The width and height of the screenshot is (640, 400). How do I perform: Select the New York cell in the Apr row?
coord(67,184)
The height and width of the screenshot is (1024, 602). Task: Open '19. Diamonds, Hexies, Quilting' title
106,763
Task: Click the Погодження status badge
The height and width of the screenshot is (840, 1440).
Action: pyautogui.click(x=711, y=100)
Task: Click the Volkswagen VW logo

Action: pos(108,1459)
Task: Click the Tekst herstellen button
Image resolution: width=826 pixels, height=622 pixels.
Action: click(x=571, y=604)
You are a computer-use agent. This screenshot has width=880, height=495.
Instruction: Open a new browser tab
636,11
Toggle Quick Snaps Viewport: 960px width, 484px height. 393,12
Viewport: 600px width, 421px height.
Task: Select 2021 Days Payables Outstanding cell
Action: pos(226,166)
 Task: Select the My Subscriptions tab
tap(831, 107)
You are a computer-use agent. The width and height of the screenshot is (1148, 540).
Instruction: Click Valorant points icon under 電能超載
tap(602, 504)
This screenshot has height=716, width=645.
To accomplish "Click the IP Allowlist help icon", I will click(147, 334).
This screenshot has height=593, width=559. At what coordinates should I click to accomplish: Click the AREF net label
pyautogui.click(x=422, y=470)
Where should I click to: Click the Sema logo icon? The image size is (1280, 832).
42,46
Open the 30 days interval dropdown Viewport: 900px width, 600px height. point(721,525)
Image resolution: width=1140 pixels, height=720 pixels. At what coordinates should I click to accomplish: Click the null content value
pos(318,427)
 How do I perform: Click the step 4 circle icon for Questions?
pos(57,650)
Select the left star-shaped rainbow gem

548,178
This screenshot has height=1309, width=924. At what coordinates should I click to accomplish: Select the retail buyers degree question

§ §

## Exercise objective
Give back exactly the lines of the listing above that run from the line with "The height and width of the screenshot is (1024, 602)." to the line with "Task: Click the Tekst herstellen button", inclusive.

## Exercise output
The height and width of the screenshot is (1024, 602). Task: Open '19. Diamonds, Hexies, Quilting' title
106,763
Task: Click the Погодження status badge
The height and width of the screenshot is (840, 1440).
Action: pyautogui.click(x=711, y=100)
Task: Click the Volkswagen VW logo

Action: pos(108,1459)
Task: Click the Tekst herstellen button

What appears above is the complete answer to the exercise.